**What needs to be done:** An exact repetition of every entry, with no images, is the required answer.

**Available data:**
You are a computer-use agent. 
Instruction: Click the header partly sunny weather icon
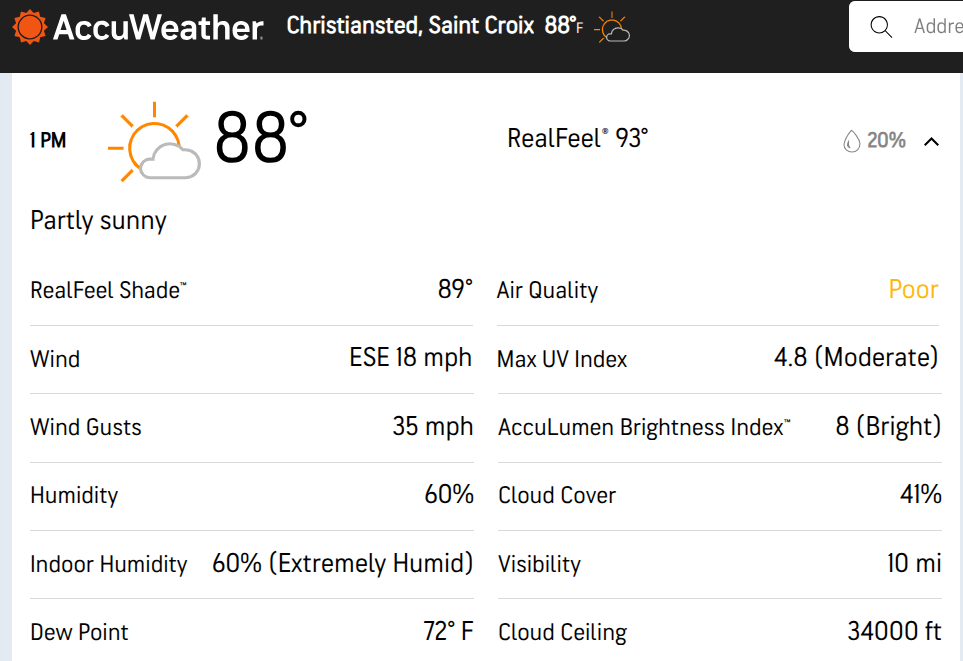612,30
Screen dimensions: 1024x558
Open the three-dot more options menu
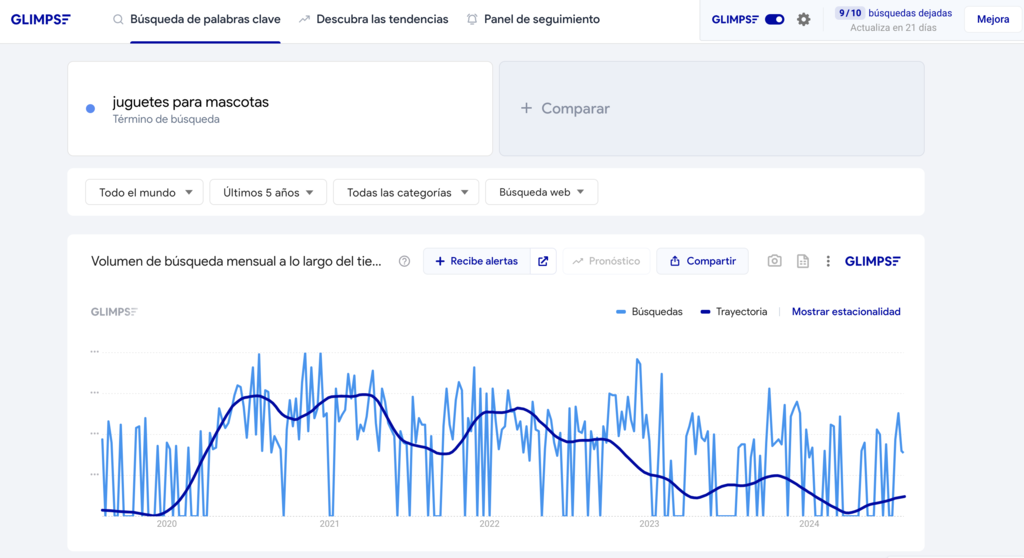click(828, 261)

**Answer box:**
You are a computer-use agent. 
Instruction: Click the header partly sunny weather icon
612,30
Screen dimensions: 1024x558
Open the three-dot more options menu
click(828, 261)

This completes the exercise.